一方、エリスによって蘇った悪のサガと戦っていたアイオリアのもとに、ミロが参戦。熾烈な戦いが続くのでした。

 

著者
久織ちまき 車田正美
出版日
2016-03-18

 

緊迫した展開が続いていますが、聖闘士たちが次々と参戦し、見せ場を作っています。翔子をはじめとした聖闘少女たちのバトルシーンも増えてきていますが、本巻では特に翔子の精神面での成長が大きなポイントとなるでしょう。彼女を導くムウの言葉が、一層胸に響きます。

巻末には特別編として、エクレウスの聖衣修復の短編漫画が収録されており、戦いの裏側を覗いたような気分を味わえます。そして読者に大きなインパクトを与えた、聖衣でバイクを運転するシーンも見どころ。聖闘少女カシオペア座のエルダの勇姿をご覧ください。

 

『聖闘士星矢セインティア翔』8巻の見所をネタバレ紹介!

 

もう1度響子と話をしたいと願った翔子。ムウや、1度は敵として立ちふさがったリゲルの助けを借りることで、再び対話する機会を得ます。

邪神エリスとなった響子は妹と対峙し、その覚悟を問うのでした。しかし、響子は完全に邪神に取り込まれてしまうのです。

エリスの誘いに乗って悪の人格のみで出現し、アイオリアやミロと激しい戦いをくり広げていたサガは、戦いによって集められた膨大なエネルギーを使用し、自身の目的を達成させようとします。

彼の目的は、エリスの配下としてあることではなく、新たな神となることだったのです。

 

著者
久織ちまき 車田正美
出版日
2016-06-08

 

羽の生えた邪霊衣を纏い、戦神アレスとなったサガ。沙織はいまだ目覚めず、緊迫した展開が続いていきます。

見どころは、仲のよい姉妹だった響子と翔子をメインとしたシーン。妹を守るために邪神に取り込まれ、姉を助けるために戦うことを選んだ姉妹の別れは、胸に響きます。

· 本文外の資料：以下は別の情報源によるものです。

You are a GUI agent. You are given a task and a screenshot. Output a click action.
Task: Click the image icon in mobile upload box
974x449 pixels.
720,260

聖闘士と聖闘少女が共闘する場面も多くなってきており、互いに関わりがあるという描写も見られるようになってきました。恋とも憧れともつかぬ、複雑な感情を抱える少女たちの、心の揺れ動きにもご注目ください。

 

『聖闘士星矢セインティア翔』9巻の見所をネタバレ紹介!

 

可憐な聖闘少女たちが表紙を彩る本巻。

前巻では目覚めぬ沙織を助けるために動き出す、聖闘少女たちの様子が描かれました。月の神殿に赴いたカティアやエルダの戦いと、シャオリンの過去の話が登場。カティアはサガへの感情を、エルダはデスマスクへの憎悪と対峙することとなりました。

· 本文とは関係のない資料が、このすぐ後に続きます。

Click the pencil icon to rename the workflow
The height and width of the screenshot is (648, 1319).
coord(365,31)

シャオリンは天真爛漫な性格で、お団子頭にチャイナドレスがトレードマークの少女。ちょっとおっちょこちょいで、執事の辰巳を不審者と勘違いして取り押さえる、という場面も過去には見られました。

戦力的には未熟な彼女の過去を知る邪精霊ユウファが登場し、彼女は激しく動揺することになるのです。

 

著者
久織ちまき 車田正美
出版日
2016-12-20

 

聖闘士たちが、己の信念と守る者のために戦うように、聖闘少女たちも、沙織を守って助けるために、その力を振るってきました。

心中にさまざまな想いが渦巻くのは、まだ未成熟な少女なら当然のこと。戦う彼女たちの、戦闘だけではない細かな感情の揺れ動きが描かれ、真っ直ぐであろうとするその姿に心打たれます。

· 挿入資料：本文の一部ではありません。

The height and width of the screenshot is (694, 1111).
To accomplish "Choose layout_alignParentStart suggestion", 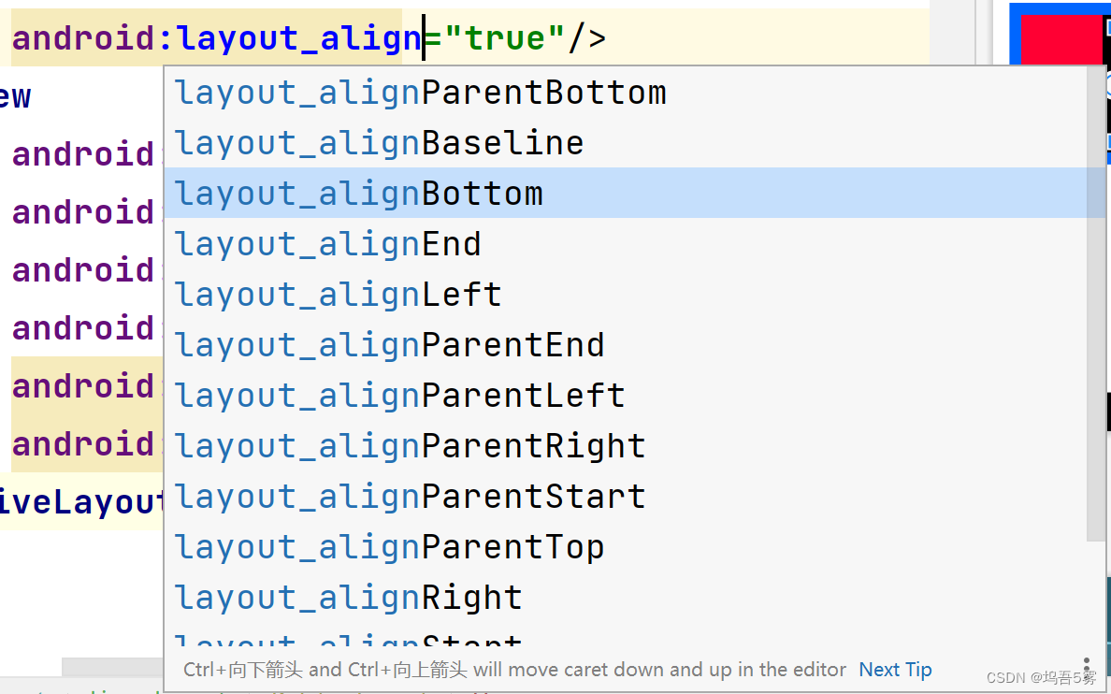I will 411,497.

物語は、十二宮の戦いで命を落としたはずの蟹座のデスマスクが登場するなど、新たな強敵が登場。圧倒的な戦力差をどう覆していくのか、戦いから目が離せません。

 

『聖闘士星矢セインティア翔』10巻の見所をネタバレ紹介!

 

カティアとエルダの奮闘により、月の神殿のアルテミスから神具を授かった聖闘少女たちは、沙織を目覚めさせようとエリス神殿へと向かいます。そしてシャオリンが持ち帰った秘薬を摂取したことで目覚めた沙織は、少女たちとともに再び戦いの舞台に戻るのです。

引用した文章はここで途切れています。